Entries giving target coordinates
******************************
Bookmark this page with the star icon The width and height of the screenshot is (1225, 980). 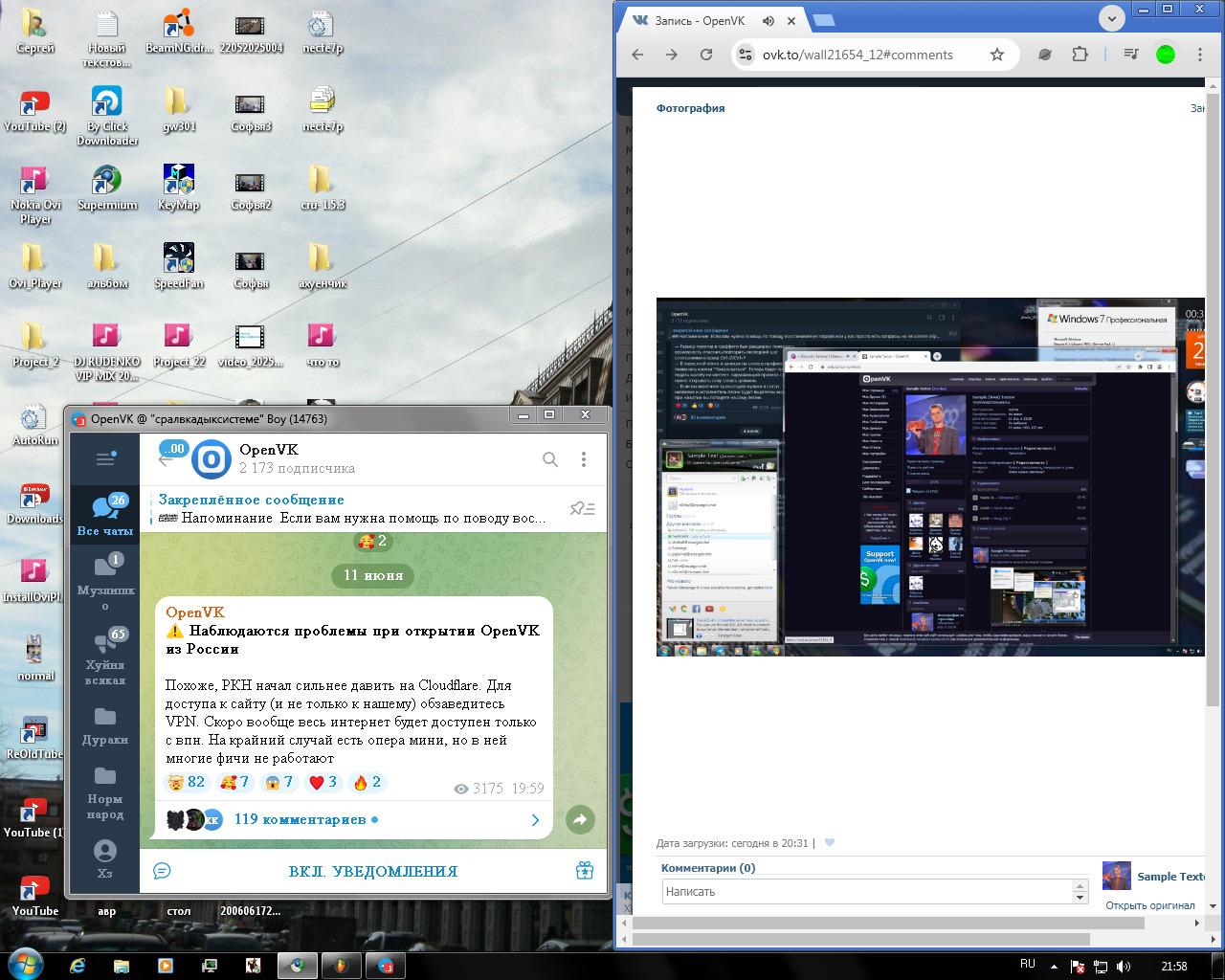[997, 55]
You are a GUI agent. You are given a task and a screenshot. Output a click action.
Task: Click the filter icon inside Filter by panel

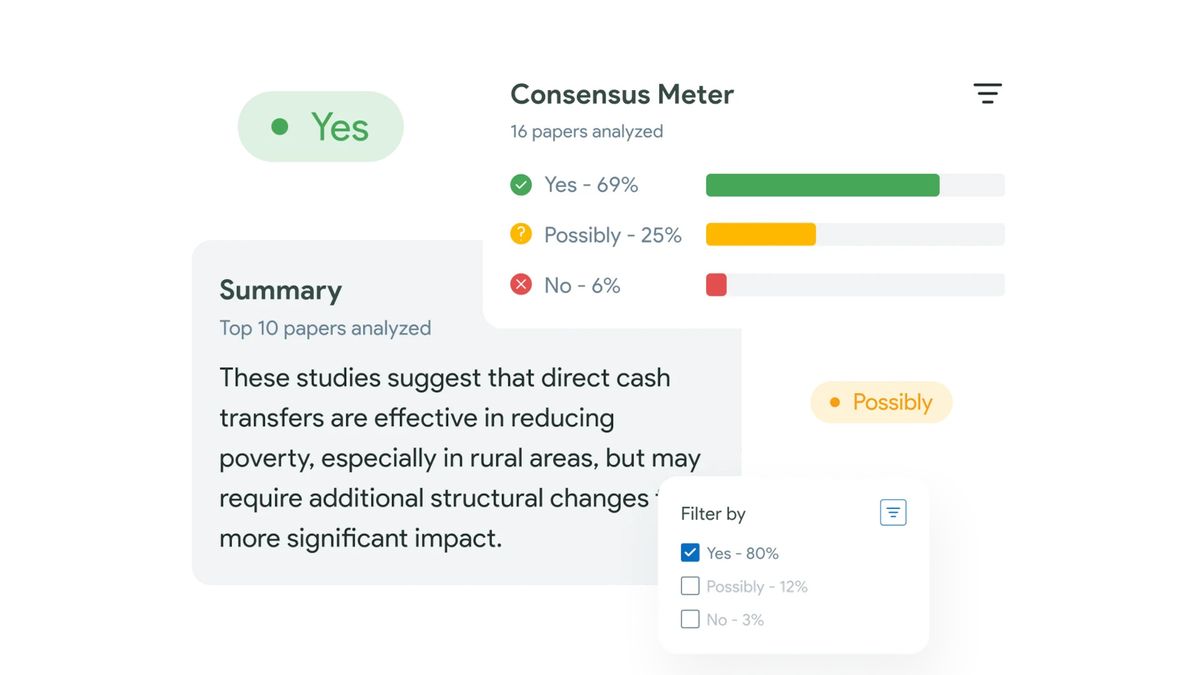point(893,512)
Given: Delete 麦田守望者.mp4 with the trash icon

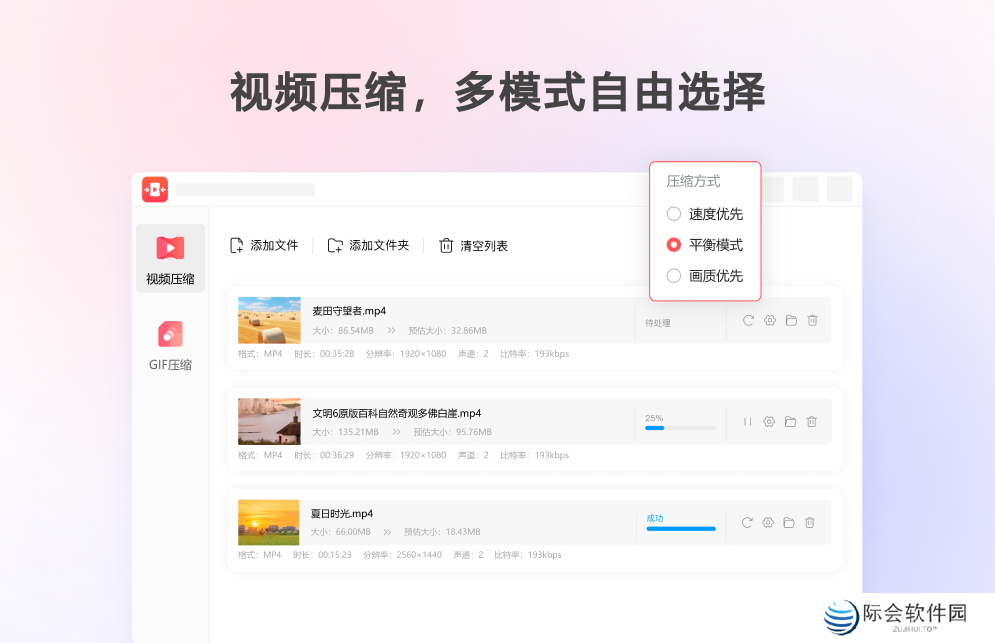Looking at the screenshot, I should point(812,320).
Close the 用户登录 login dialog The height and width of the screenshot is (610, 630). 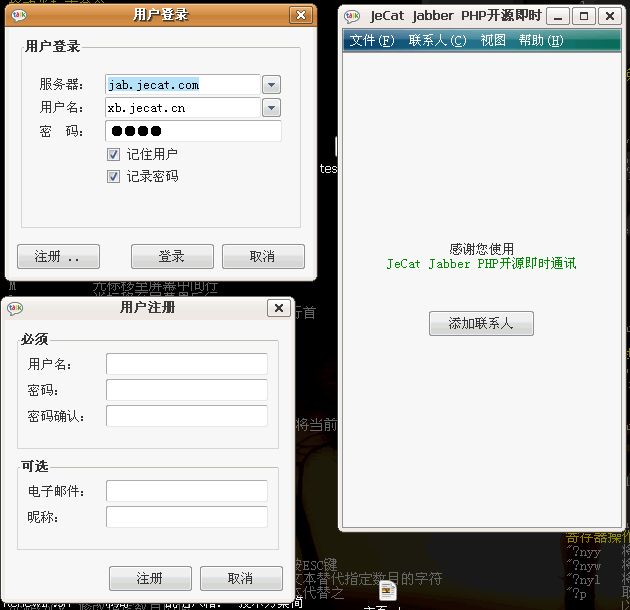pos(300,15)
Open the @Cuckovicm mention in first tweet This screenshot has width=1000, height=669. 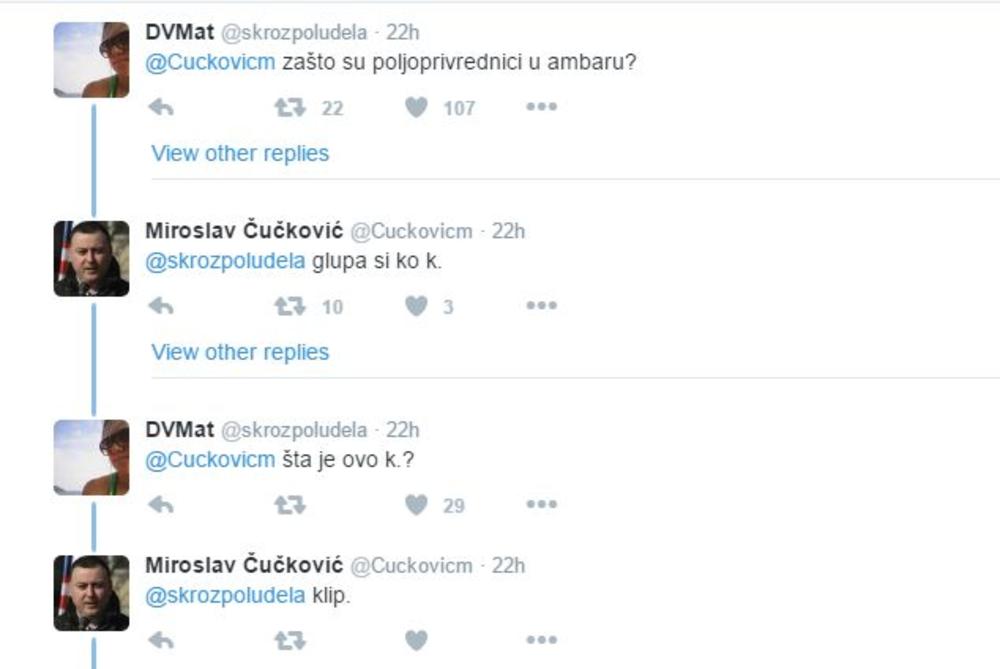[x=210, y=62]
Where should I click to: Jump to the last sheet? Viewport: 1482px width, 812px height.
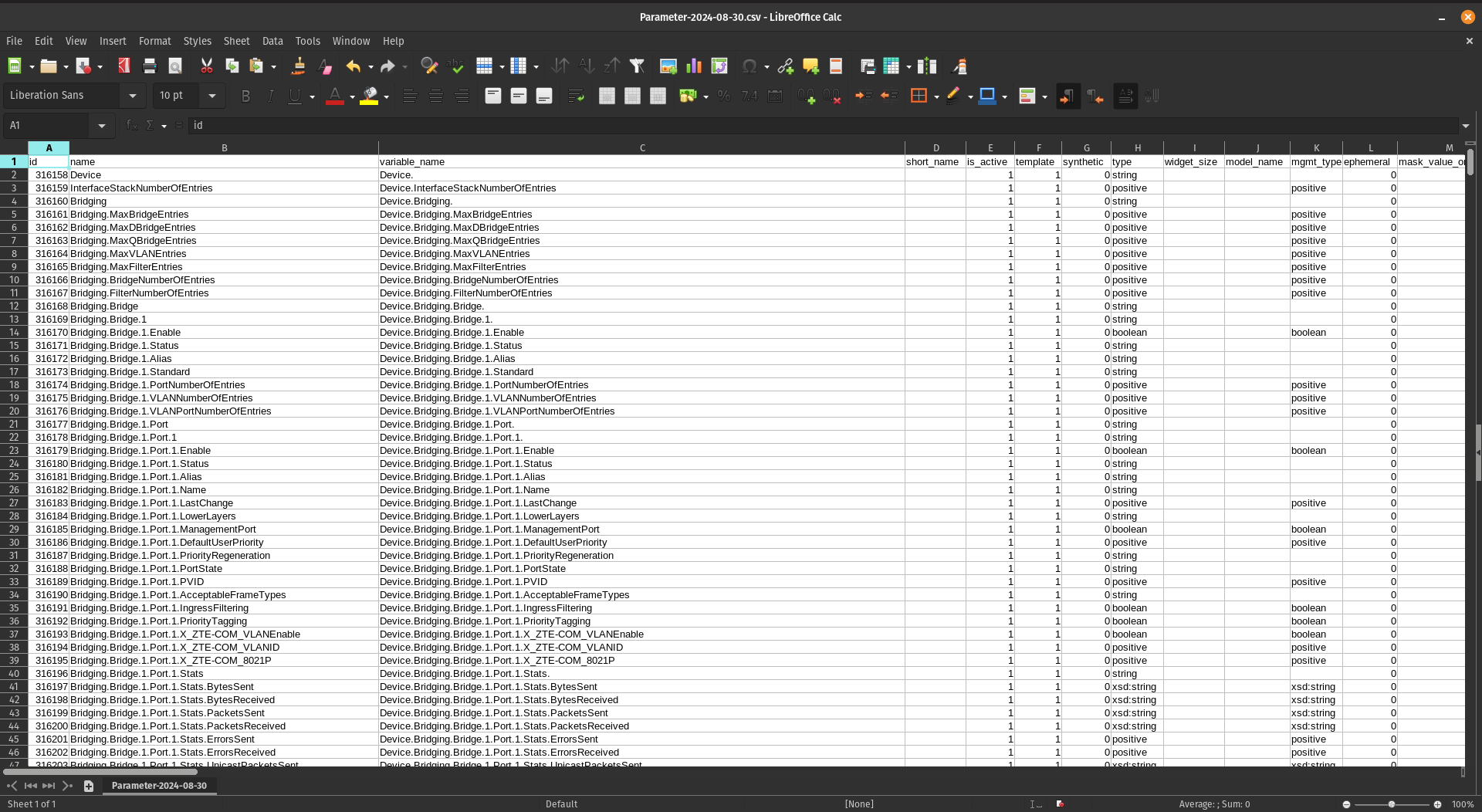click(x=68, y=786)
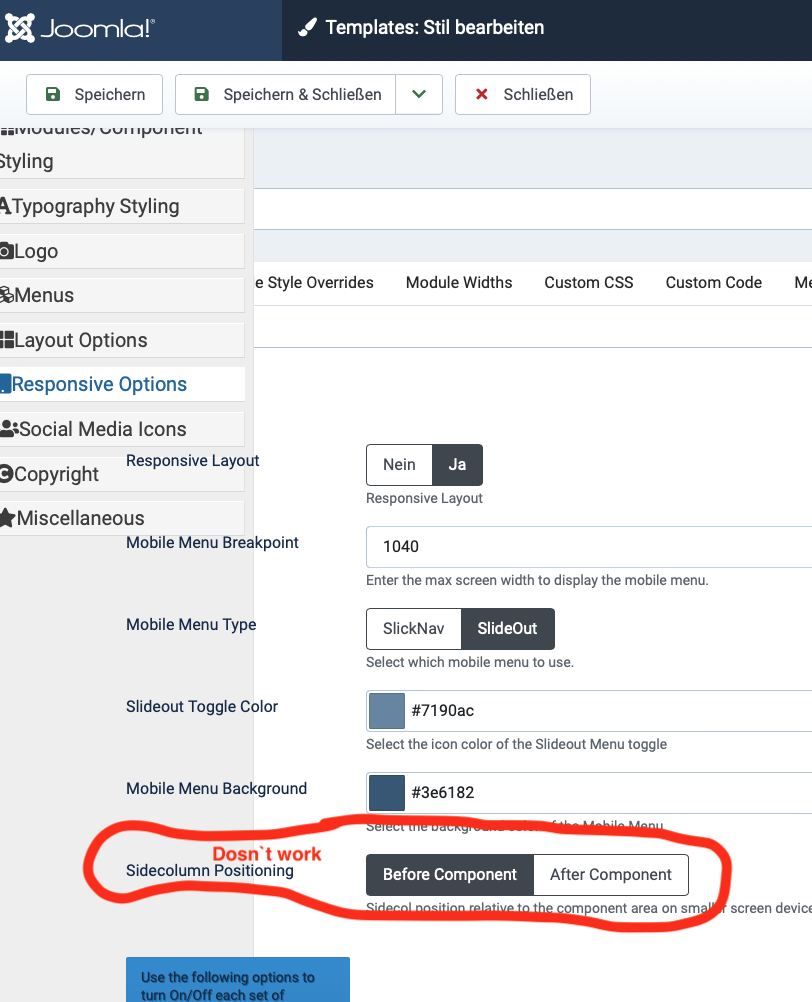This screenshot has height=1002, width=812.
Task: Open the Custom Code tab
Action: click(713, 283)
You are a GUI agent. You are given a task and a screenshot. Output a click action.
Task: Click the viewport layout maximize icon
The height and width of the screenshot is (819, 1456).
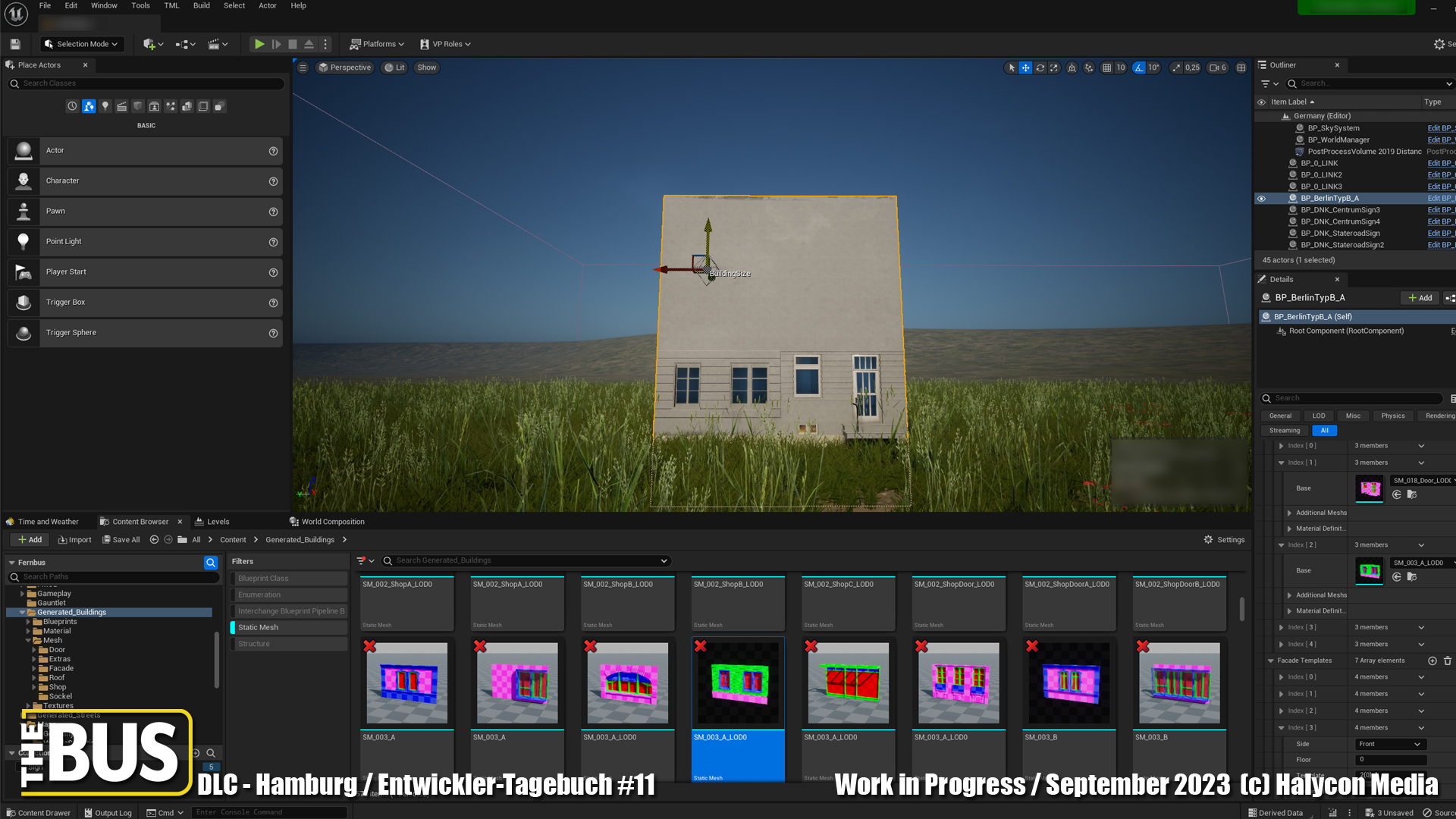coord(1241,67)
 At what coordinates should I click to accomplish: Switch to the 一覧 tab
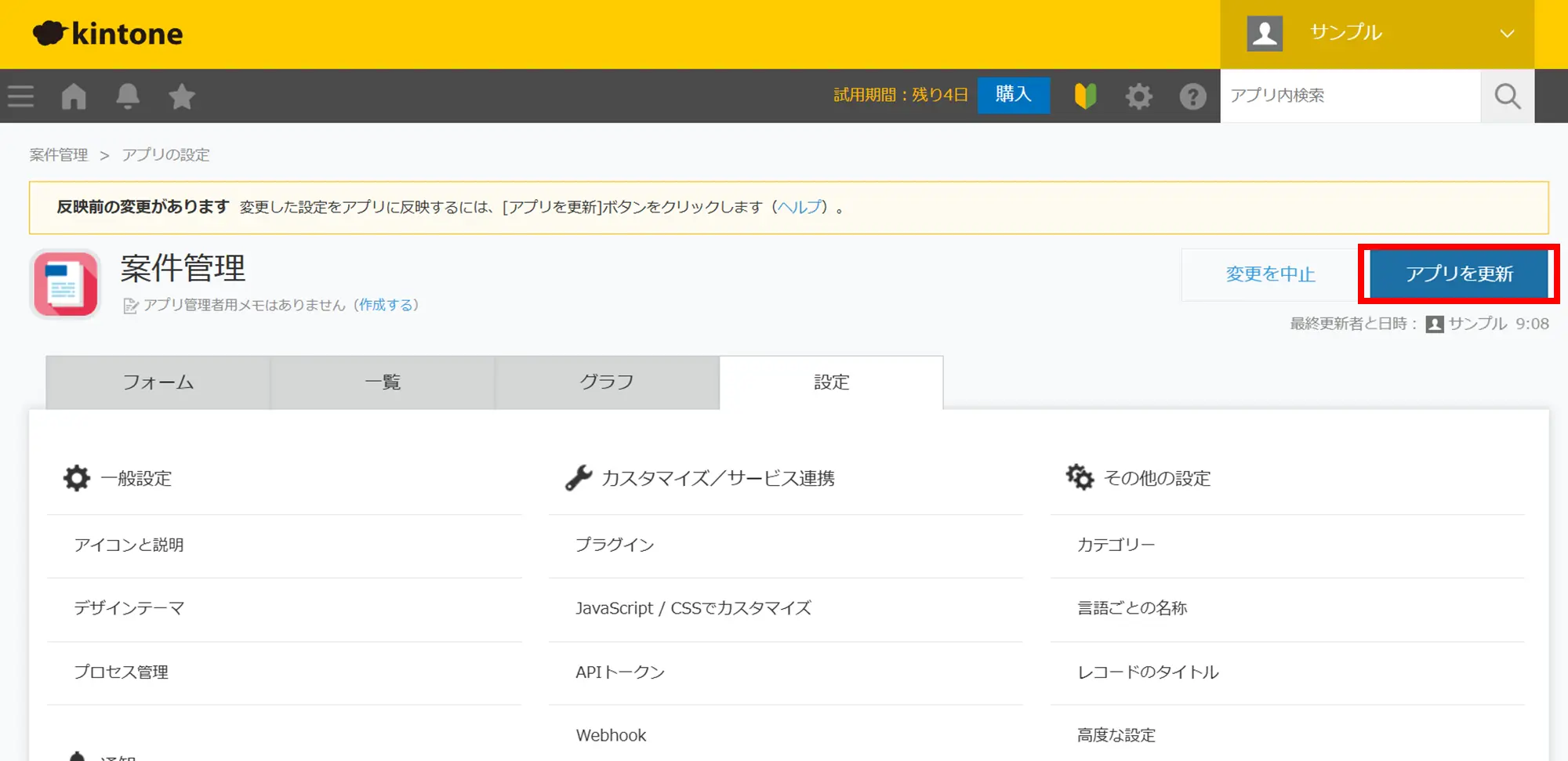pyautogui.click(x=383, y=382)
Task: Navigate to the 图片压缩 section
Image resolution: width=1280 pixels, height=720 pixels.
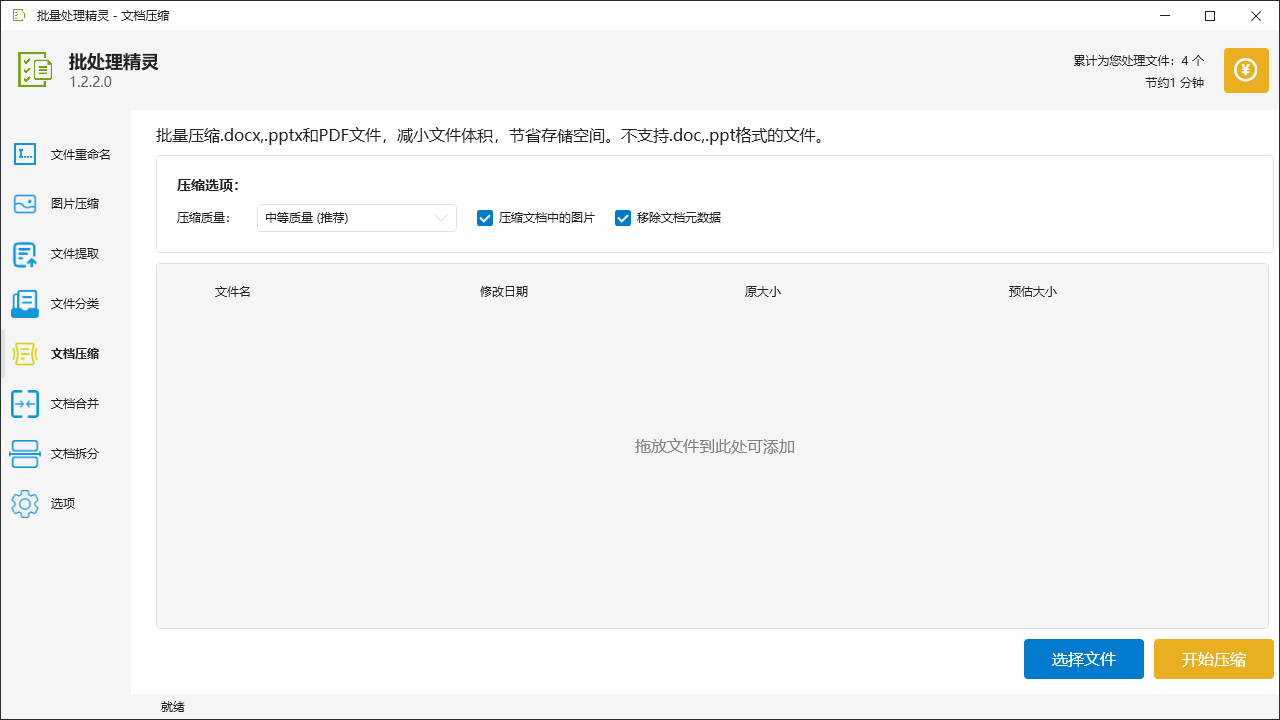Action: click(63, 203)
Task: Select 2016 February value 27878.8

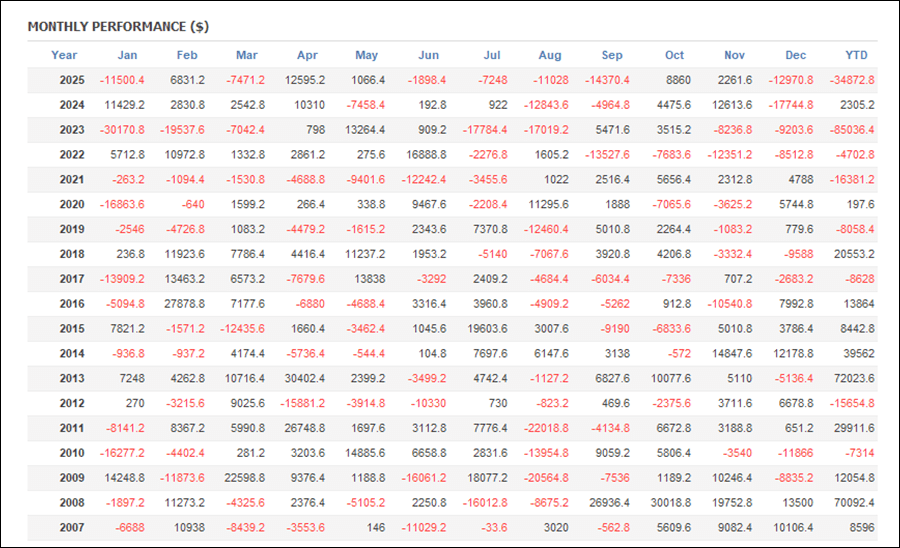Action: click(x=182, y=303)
******************************
--- Requirements ---
Can you return, word for word, the rows starting with the line that contains "Task: Navigate to the 图片压缩 section" and going on through the end of the rows above, leaving out the pictures?

--- Correct output ---
Task: Navigate to the 图片压缩 section
Image resolution: width=1280 pixels, height=720 pixels.
Action: click(63, 203)
Task: Select 2016 February value 27878.8

Action: click(x=182, y=303)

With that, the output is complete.